Writing about “That There Education,” Grizzard said, “Mother began saving for my college education with the first paycheck she ever earned. She bought bonds. She put cash in shoe boxes and hid them in the back of the closet. Having enough money to send me to college when the time came consumed my mother. Besides the bonds and the shoe-box cash, she kept a coin bank, bought day-old bread, sat in the dark to save on the electric bill, never had her hair done, quit smoking, and never put more than a dollar in the collection plate at church. She used some simple logic for not tithing the Biblical tenth: ‘If the Lord wanted me to tithe that much, he wouldn’t have made college so expensive.”’

Perhaps it was because his writing often laughed at things some hold sacred. He rallied against political correctness, and was often described as “politically incorrect and proud of it.” Grizzard fought to preserve a sense of humor, maintaining that it was impossible to be politically correct and smile.

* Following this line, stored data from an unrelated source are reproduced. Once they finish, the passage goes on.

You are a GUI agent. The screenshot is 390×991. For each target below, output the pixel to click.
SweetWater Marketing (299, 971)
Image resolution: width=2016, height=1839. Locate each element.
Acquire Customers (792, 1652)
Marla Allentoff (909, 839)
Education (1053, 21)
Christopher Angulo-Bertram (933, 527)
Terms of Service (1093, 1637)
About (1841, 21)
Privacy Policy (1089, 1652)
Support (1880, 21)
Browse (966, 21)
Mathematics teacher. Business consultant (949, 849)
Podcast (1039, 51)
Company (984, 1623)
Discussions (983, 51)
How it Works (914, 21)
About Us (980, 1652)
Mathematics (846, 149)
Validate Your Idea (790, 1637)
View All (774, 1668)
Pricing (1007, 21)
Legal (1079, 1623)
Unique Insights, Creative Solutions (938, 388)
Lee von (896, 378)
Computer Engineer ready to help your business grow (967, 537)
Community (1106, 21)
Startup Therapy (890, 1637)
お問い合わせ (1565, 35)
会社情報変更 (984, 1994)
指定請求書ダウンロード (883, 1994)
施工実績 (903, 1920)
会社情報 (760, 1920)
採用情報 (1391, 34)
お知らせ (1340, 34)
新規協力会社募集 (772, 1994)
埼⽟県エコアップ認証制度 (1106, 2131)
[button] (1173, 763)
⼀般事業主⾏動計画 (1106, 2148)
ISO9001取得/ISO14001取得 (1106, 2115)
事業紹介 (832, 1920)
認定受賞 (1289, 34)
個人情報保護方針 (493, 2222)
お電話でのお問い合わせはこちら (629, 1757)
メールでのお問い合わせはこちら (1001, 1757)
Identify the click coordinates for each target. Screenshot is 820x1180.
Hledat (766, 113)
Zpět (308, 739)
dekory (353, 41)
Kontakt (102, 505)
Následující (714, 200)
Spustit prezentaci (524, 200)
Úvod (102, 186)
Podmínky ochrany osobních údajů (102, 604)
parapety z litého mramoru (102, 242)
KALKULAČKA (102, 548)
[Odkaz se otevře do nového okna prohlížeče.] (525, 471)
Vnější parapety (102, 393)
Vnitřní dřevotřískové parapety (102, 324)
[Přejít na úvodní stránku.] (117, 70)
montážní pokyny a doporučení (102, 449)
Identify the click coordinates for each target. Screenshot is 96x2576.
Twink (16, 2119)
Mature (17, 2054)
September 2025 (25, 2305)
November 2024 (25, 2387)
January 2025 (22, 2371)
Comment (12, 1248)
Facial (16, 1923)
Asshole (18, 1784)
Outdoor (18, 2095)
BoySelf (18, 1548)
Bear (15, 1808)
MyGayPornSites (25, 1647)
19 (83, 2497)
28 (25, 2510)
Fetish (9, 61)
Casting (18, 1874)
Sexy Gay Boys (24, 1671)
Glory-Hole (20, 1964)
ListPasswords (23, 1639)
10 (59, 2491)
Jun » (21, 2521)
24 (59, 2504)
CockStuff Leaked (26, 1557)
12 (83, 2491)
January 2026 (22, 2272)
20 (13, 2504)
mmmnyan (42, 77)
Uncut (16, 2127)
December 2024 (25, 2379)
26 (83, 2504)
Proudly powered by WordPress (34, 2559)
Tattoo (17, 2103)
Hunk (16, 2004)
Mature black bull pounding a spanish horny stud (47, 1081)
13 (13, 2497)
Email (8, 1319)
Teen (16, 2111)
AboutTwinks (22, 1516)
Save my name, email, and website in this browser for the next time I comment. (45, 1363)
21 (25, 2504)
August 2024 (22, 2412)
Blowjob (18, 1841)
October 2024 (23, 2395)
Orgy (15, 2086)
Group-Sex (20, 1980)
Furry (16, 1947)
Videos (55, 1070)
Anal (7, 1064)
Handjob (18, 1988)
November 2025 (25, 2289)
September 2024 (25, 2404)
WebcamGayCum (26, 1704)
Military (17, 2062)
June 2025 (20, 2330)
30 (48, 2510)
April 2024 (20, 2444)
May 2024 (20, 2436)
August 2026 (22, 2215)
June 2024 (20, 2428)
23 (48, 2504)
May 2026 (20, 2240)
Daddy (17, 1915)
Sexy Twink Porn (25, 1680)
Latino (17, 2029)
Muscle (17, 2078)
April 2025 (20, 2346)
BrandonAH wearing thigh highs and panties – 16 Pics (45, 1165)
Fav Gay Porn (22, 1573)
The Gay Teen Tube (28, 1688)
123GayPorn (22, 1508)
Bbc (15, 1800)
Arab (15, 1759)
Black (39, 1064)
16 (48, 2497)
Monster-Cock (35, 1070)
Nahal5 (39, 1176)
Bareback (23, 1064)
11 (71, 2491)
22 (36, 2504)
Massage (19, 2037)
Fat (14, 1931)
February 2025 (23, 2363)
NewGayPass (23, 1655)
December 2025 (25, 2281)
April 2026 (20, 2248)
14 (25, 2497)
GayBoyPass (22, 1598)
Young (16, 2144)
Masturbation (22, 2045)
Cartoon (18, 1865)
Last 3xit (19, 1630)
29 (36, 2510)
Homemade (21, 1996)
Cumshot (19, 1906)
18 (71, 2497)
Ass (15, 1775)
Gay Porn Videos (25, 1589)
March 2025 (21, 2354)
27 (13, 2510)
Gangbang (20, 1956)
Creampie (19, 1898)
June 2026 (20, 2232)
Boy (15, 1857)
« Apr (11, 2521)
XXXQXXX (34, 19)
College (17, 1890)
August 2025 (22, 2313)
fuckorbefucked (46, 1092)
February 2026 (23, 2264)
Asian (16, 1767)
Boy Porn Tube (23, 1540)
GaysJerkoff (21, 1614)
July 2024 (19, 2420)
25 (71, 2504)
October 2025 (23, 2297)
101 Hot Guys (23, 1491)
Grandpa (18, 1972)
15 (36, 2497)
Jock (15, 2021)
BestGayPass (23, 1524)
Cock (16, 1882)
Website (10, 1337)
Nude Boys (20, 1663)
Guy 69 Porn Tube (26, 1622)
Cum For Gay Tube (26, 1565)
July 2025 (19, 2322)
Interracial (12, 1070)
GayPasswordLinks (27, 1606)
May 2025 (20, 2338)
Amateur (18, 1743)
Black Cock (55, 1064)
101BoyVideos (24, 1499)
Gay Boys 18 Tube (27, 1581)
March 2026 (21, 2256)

Grizzard never won a Pulitzer Prize. In fact, he poked fun at that institution, too: “They handed out the annual Pulitzer Prizes, journalism’s highest awards, the other day, and once again, I didn’t get one. It’s becoming an all too familiar occurrence. Each year, I call my friends over, we ice down the beer and await the word from the Pulitzer committee. Word never comes, but my friends drink all the beer I bought, anyway. How two people can drink that much beer is beyond me.”

Grizzard died of complications from heart surgery, something else at which he poked fun with his book entitled, “They Tore Out My Heart and Stomped That Sucker Flat.” Prior to his fourth heart procedure to repair a valve, he was told that his chances of survival for the risky surgery were less than 50-percent to which he replied, “I just have one question: When’s the next bus to Albuquerque?”

Humor was the common factor in everything Lewis Grizzard addressed, and he didn’t waste a single day—right to the end.

Some have considered Grizzard to be a contemporary, southern version of Will Rogers who said, We are all here for a spell, get all the good laughs you can.” Lewis Grizzard made that easy to do.